After several years playing the title role in The Phantom of the Opera in the West End, 31-year-old Ramin Karimloo returns as the Phantom in Andrew Lloyd Webber's sequel, Love Never Dies, which opens at the Adelphi theatre, London, on Tuesday. Here the Iranian-born Canadian actor describes how it happened.
When did you first see The Phantom of the Opera?
I was about 12 years old on a school trip in Toronto and hated the idea of seeing an opera. Before the show I was asked to volunteer on stage. I was handed a mic and had to say: "I'm the Phantom of the Opera." I was thinking: "Don't cry, because the boys are here." A seed was planted. I said to friends: "I want to be the Phantom."
Do you think the role was your destiny?
Yes, but I never trained – I couldn't afford singing lessons back then. I read as many books as I could on acting. One day I saw an audition for a cruise and started singing on that. Then I moved to Oxford in 2002. I was working in a factory making the inside of hand dryers, thinking: "How am I going to get to the West End from here?" I went to the message board in Pineapple Dance Studios, closed my eyes and took the number of a singing teacher that my finger landed on. That teacher found me an agent and five years later I was the Phantom.
Tell me about the new show
It's a great story with a lavish set and costumes which are almost Tim Burton-esque.
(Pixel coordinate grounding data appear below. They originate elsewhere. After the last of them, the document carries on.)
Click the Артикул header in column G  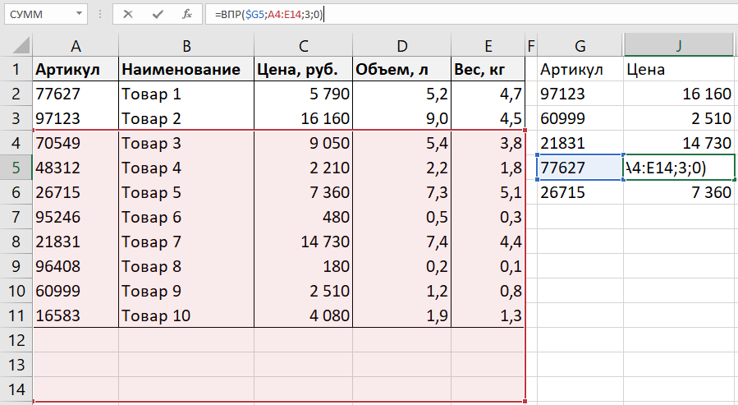pyautogui.click(x=580, y=70)
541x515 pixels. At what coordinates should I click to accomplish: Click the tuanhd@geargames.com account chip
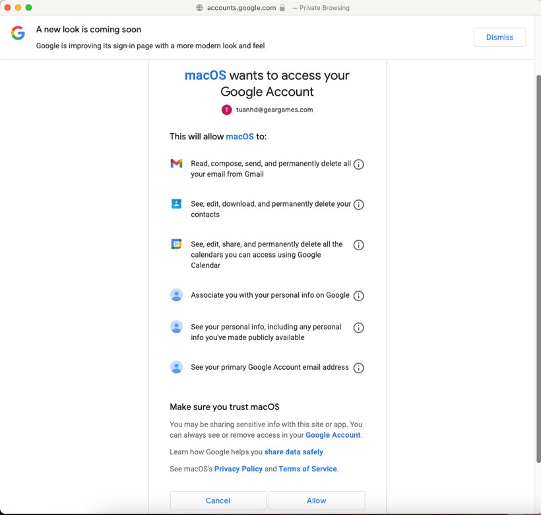267,110
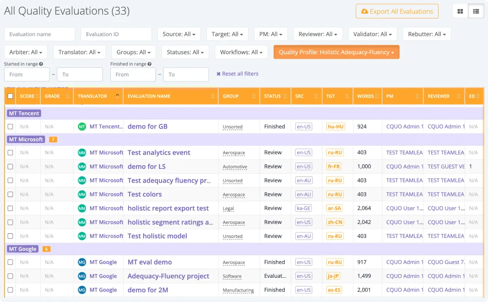The height and width of the screenshot is (302, 488).
Task: Click the MT Microsoft group label
Action: [x=26, y=140]
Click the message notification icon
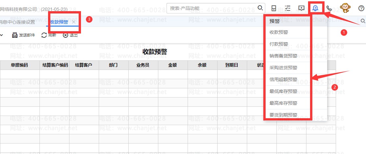The width and height of the screenshot is (366, 154). coord(301,8)
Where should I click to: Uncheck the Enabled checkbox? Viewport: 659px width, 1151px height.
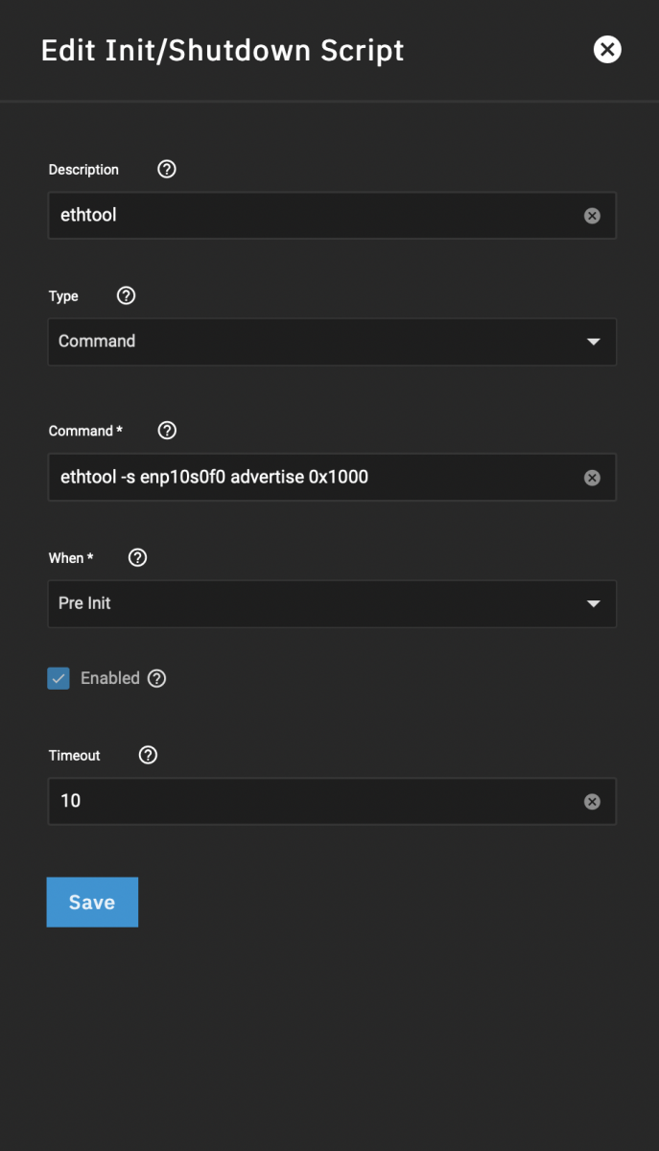[x=59, y=679]
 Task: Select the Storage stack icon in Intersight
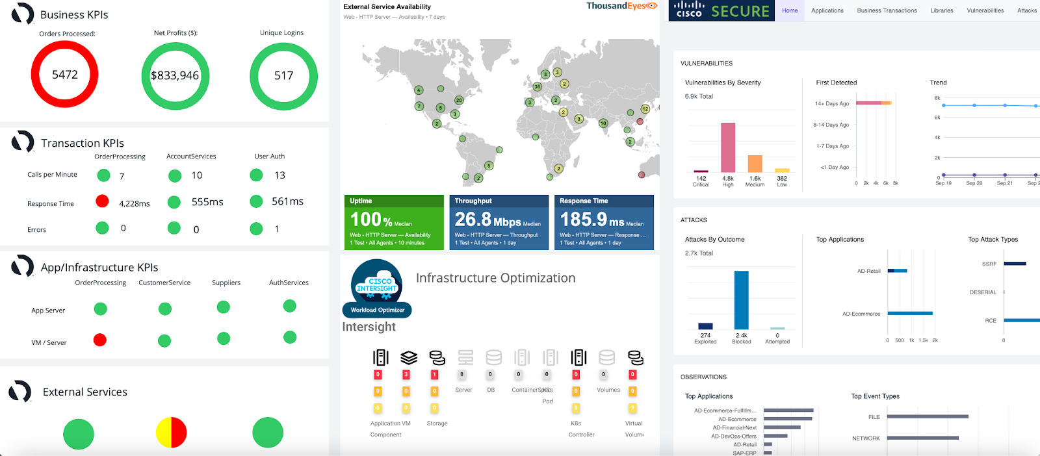point(437,357)
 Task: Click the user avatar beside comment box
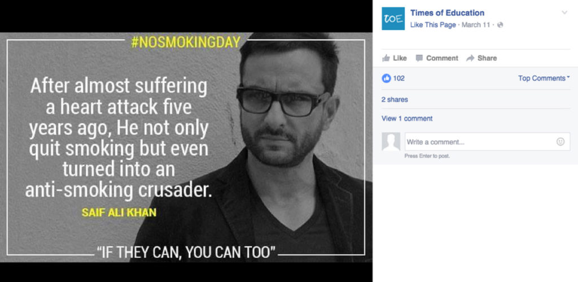(x=391, y=142)
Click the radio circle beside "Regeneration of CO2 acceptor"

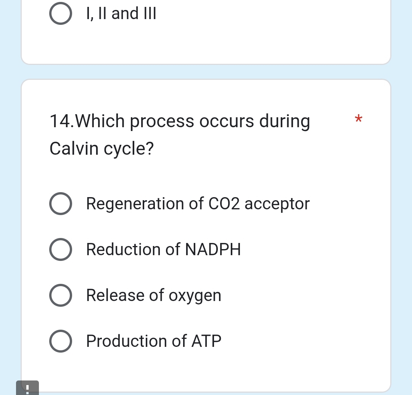coord(60,203)
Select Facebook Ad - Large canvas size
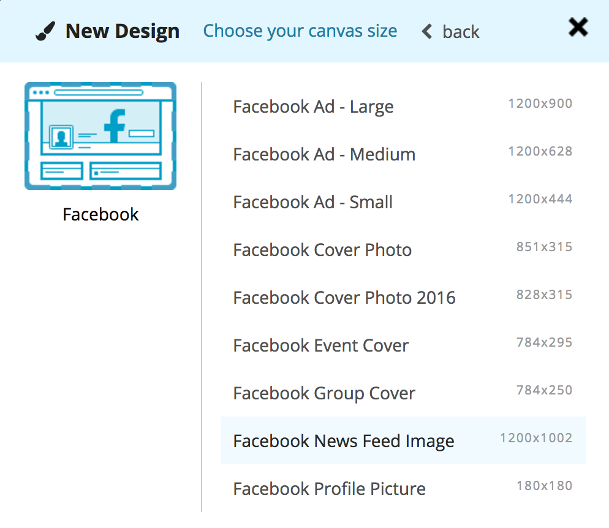This screenshot has width=609, height=528. pos(313,107)
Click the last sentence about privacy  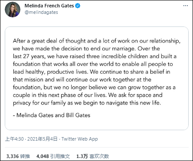tap(87, 103)
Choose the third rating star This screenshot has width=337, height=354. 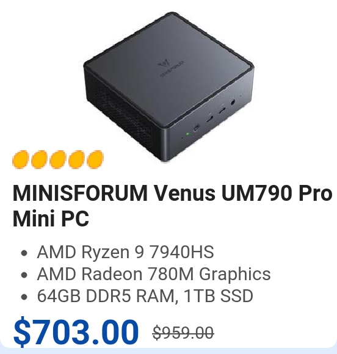coord(58,159)
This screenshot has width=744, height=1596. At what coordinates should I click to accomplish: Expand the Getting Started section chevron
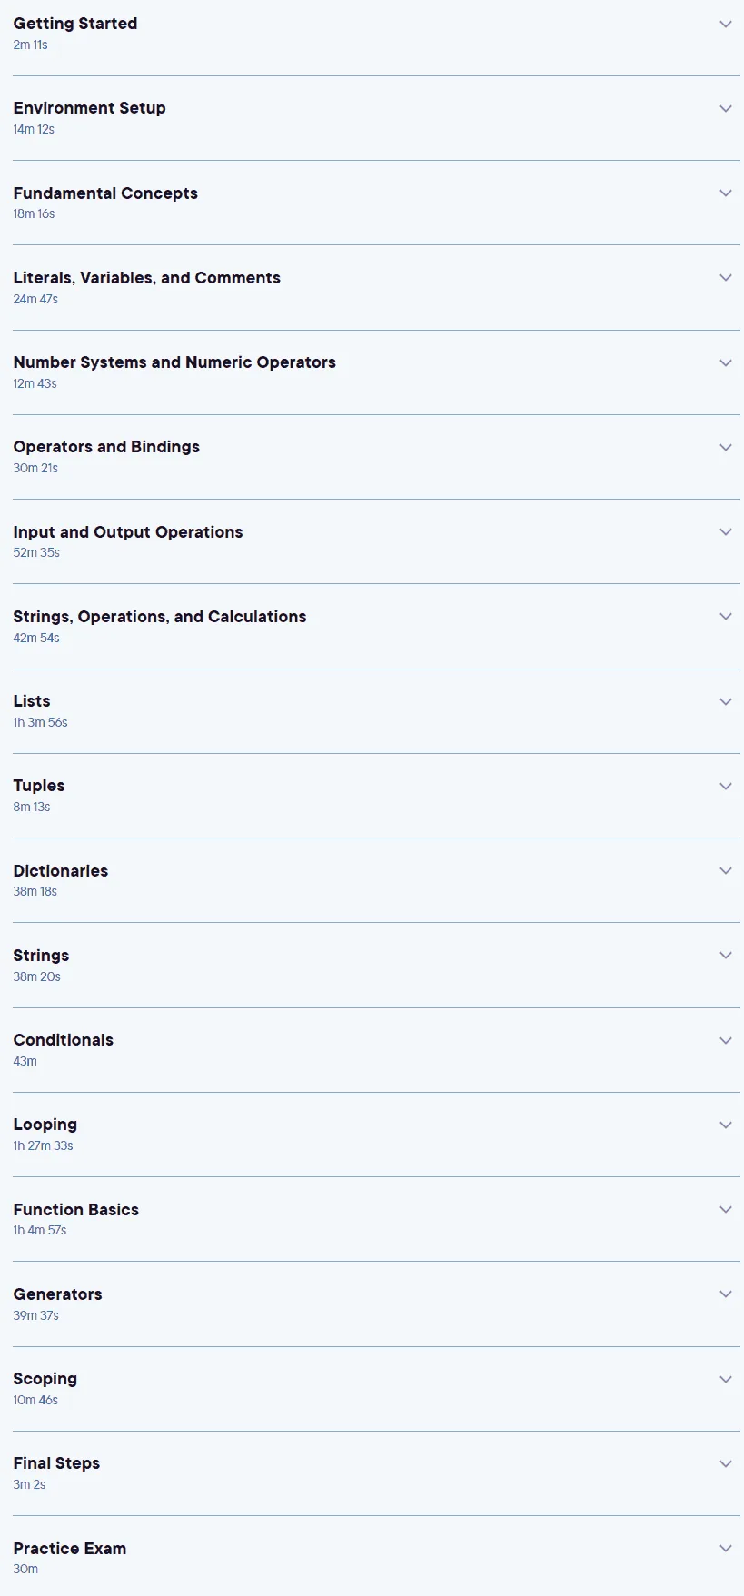(x=725, y=24)
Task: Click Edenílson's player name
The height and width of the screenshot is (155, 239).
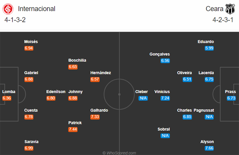Action: pyautogui.click(x=56, y=92)
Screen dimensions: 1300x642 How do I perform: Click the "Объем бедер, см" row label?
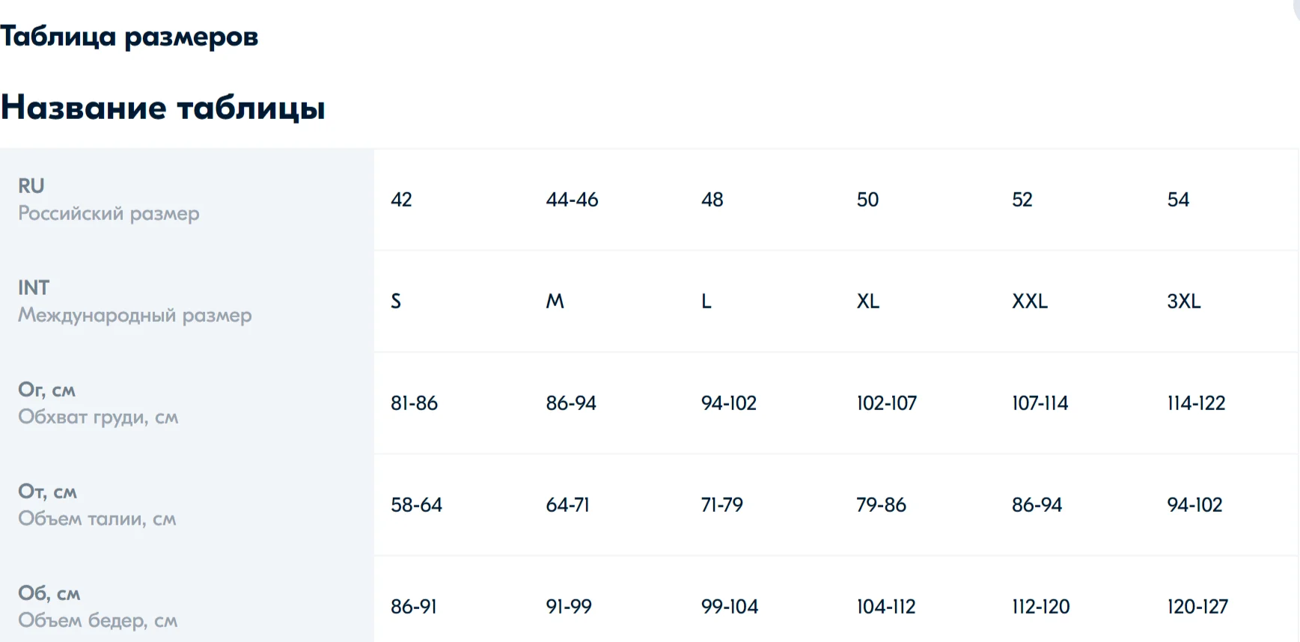[x=98, y=620]
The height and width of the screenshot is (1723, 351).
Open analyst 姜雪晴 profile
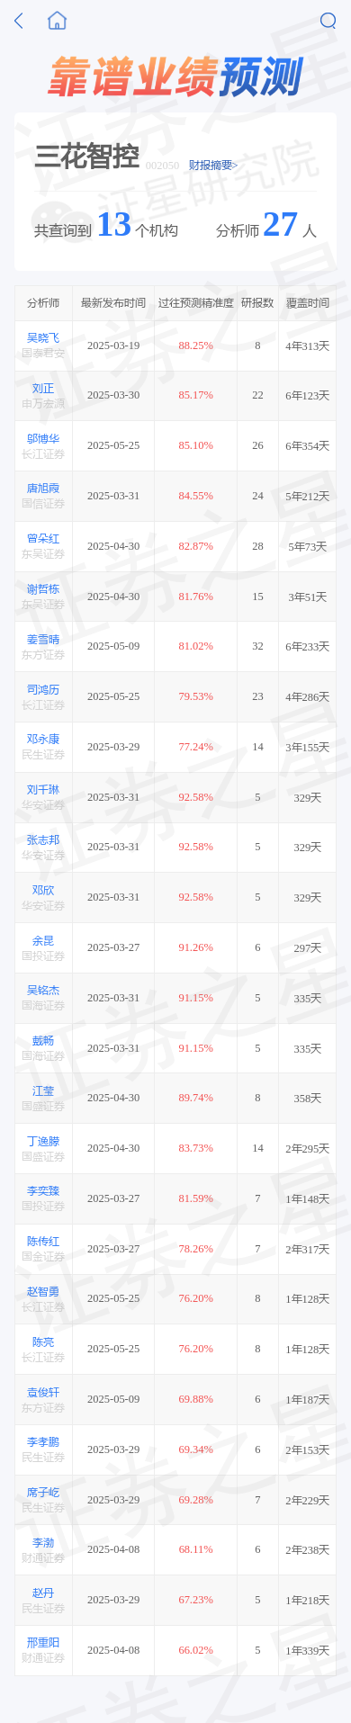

After being hunted for murder, the Phantom has fled Paris for Coney Island, New York. It's a very attractive place for him, full of funfairs and freak shows, where people lose their inhibitions. He's accepted there, so he changes a lot and becomes Coney Island's mastermind. But without Christine, he's not happy – her voice is key to his music.
The show has received some negative feedback online from people who have seen previews. How does that feel?
The only thing I know is what I see on stage. We see the audience giving us standing ovations each night; seeing that reaction after every performance is thrilling.
What are the Phantom's fans like?
There are the obsessives and the scary ones. But I do get some interesting fan mail. When I first played the Phantom I decided to make him young, and studied Asperger's syndrome as a slight back-story because I saw some documentaries on unexplained geniuses and Asperger's came up. I kept that totally to myself, but then I got two letters from fans mentioning certain mannerisms of my Phantom, saying they really connected with him and that they had Asperger's. That was a big validation. I felt: "Wow, this is affecting people like it affected me."